Republican and former Assemblyman Jack Ciattarelli won the Republic Primary and will challenge Gov. Murphy during this November’s general election. Ciattarelli refused to meet with the NJEA Political Action Committee (PAC) during the primary campaign, essentially forgoing the chance of endorsement.

NJEA members stepped up in a big way during this primary election. Volunteers hosted meetings around the state and made more than 1000 phone calls to teachers and all public-school employees to remind their fellow members just how consequential Gov. Murphy’s first term has been for educators. In targeted races around the state, NJEA member-volunteers made phone calls, sent text messages, and knocked on doors to ensure NJEA-endorsed candidates won their respective races.

The efforts of those dedicated members paid off; NJEA-endorsed candidates saw big successes across the state during Tuesday’s primary election.

In LD 16, Assemblyman and NJEA-endorsed candidate Andrew Zwicker won the Democratic nomination to run for State Senate. NJEA-endorsed candidate Assemblyman Roy Freiman won his bid to run for reelection.

In LD 20, Senator and NJEA-endorsed candidate Joe Cryan won the Democratic primary election to run for State Senate. Assembly candidates Assemblywoman Quijano and Rev. Atkins, both having earned NJEA’s endorsement during the primary, won their respective Democratic primaries and will move to the general election.
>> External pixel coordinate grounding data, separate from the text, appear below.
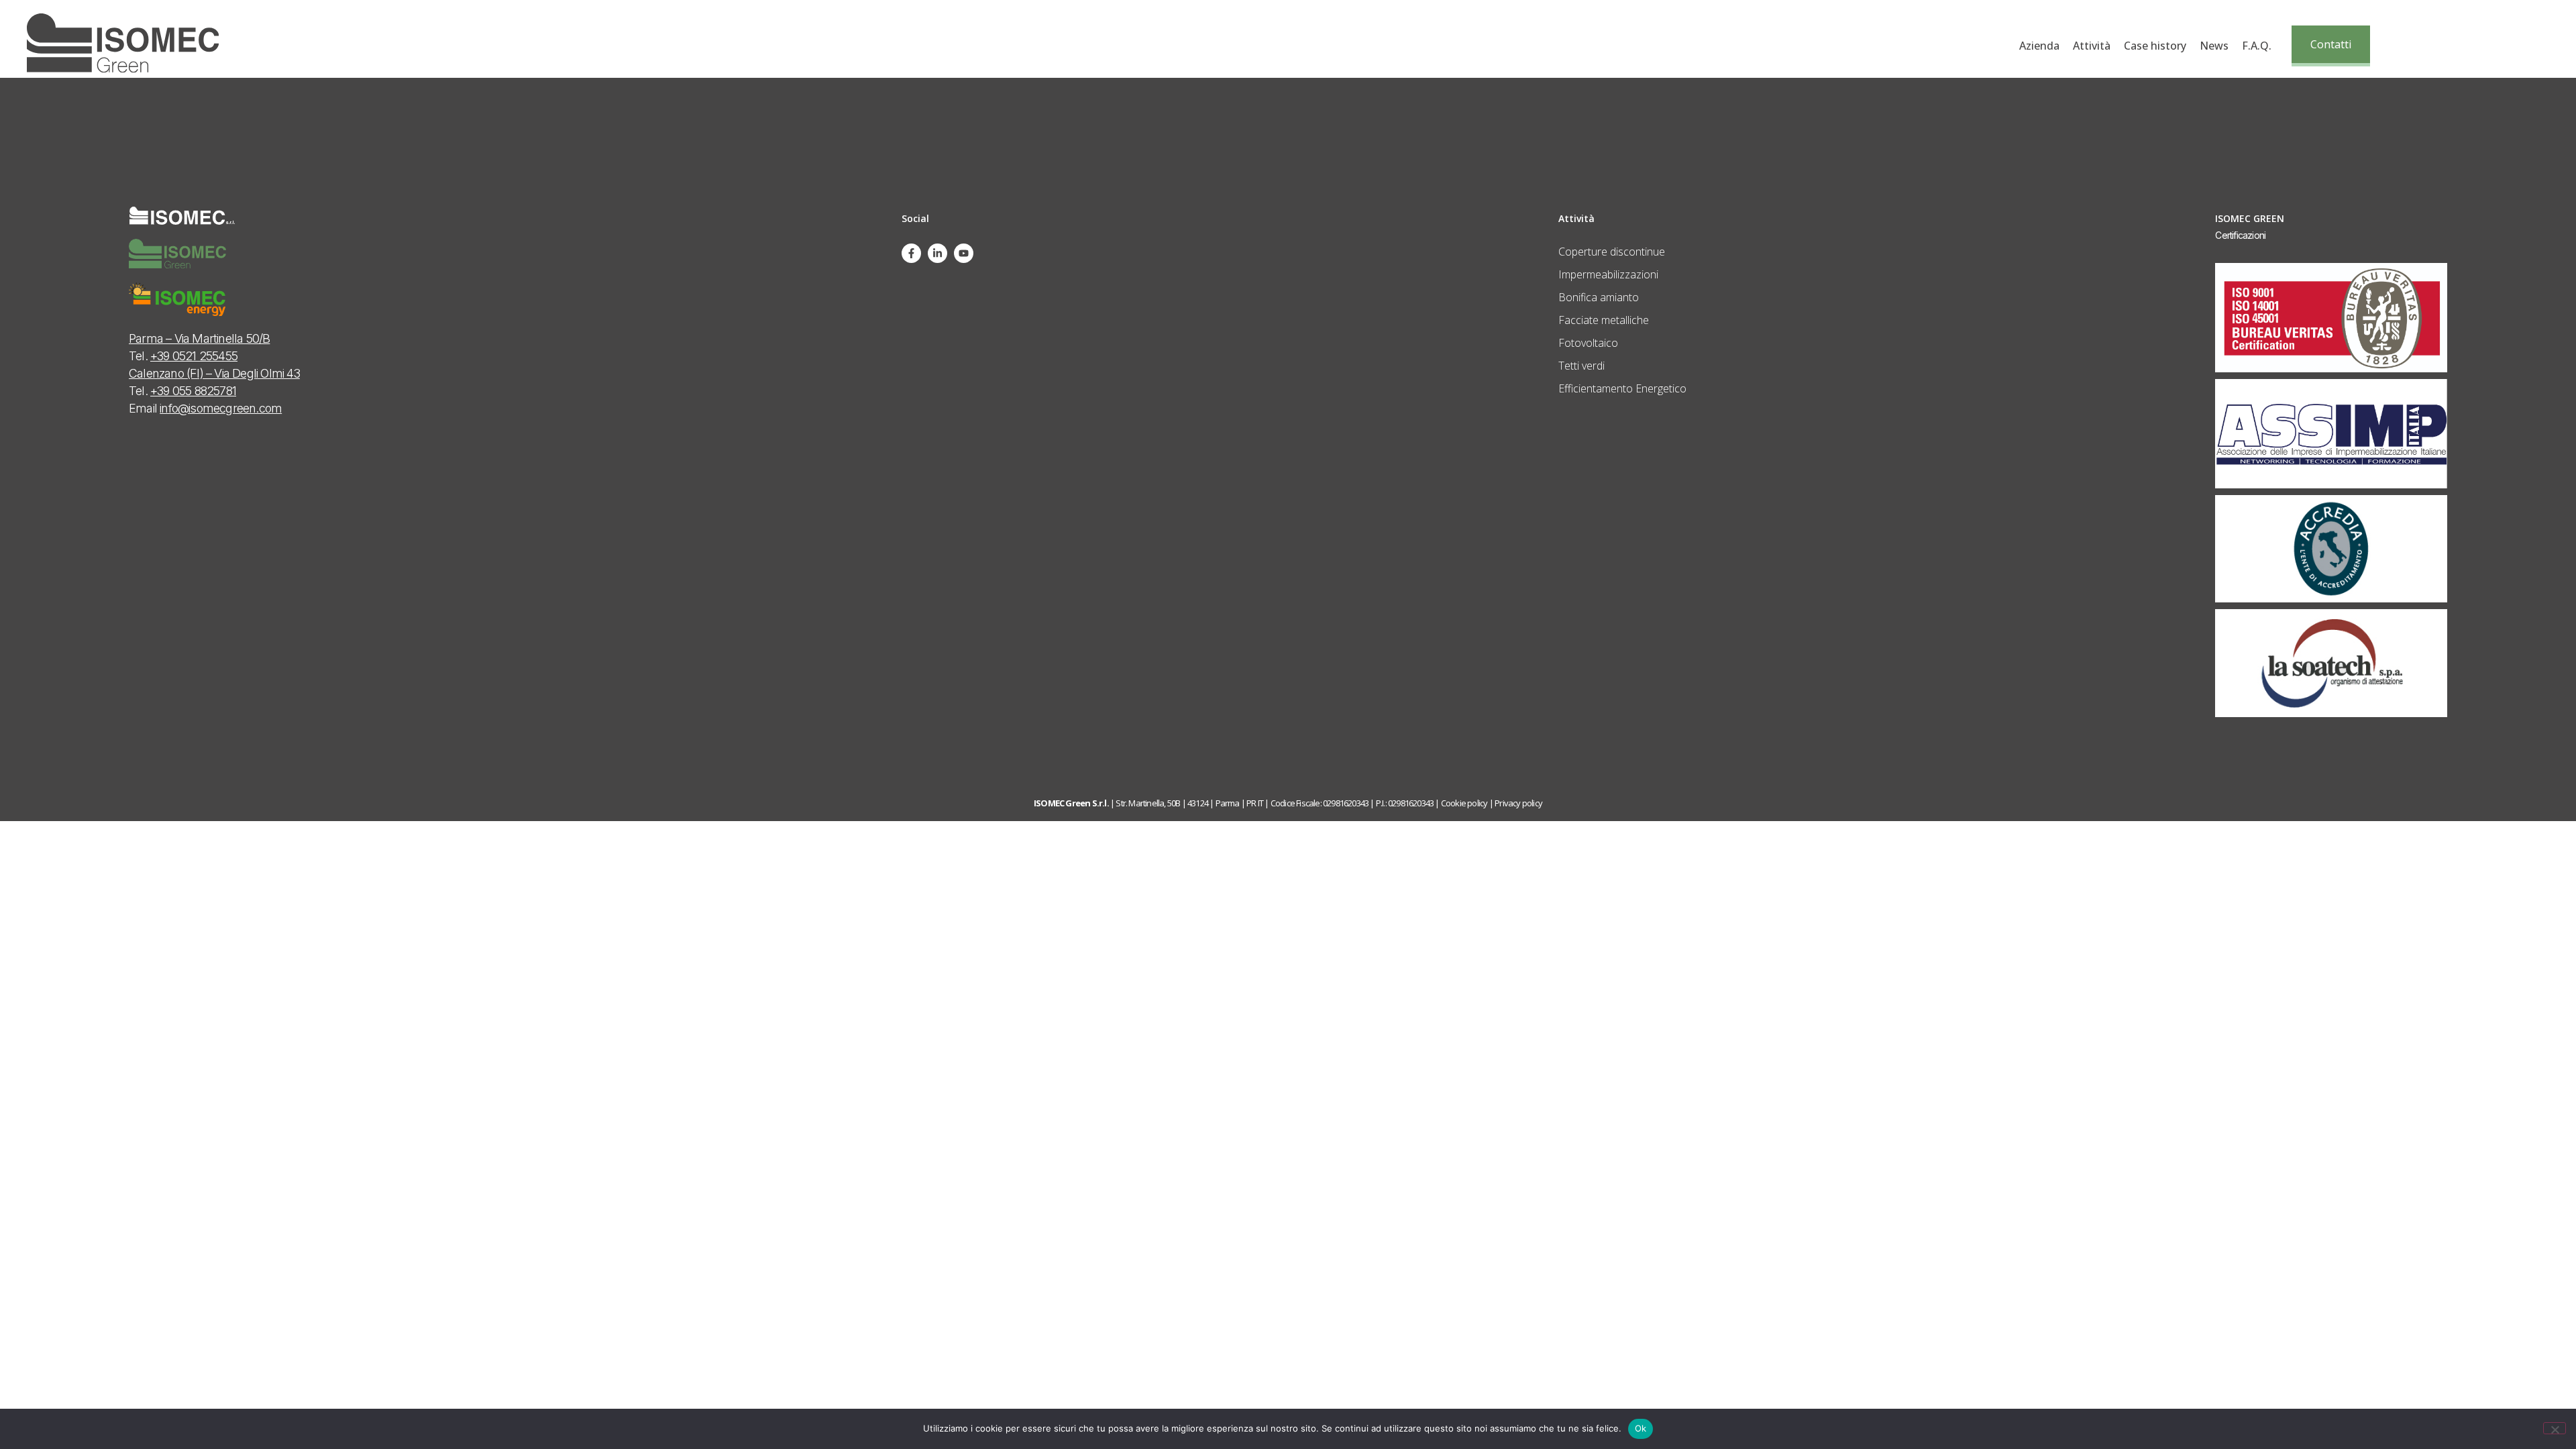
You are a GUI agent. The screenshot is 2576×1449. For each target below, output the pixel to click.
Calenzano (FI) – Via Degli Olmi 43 (214, 373)
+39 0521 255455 (193, 356)
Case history (2155, 45)
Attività (2091, 45)
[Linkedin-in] (937, 253)
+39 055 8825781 (193, 391)
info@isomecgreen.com (221, 408)
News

In LD 26, Assemblywoman and NJEA-endorsed candidate, Betty Lou DeCroce, lost her bid in the primary to be the Republican candidate in the general election.

All candidates worked hard to earn the endorsement of educators; each of the endorsed candidates expressed their deep understanding of the vital role that educators play in a community. Each endorsed candidate demonstrated his or her commitment to work with educators to solve the most challenging problems facing public education today.

NJEA PAC Operating Committee, the committee that makes NJEA endorsements, will meet again in early August to review the screening of candidates and make official endorsements for this Fall’s general election.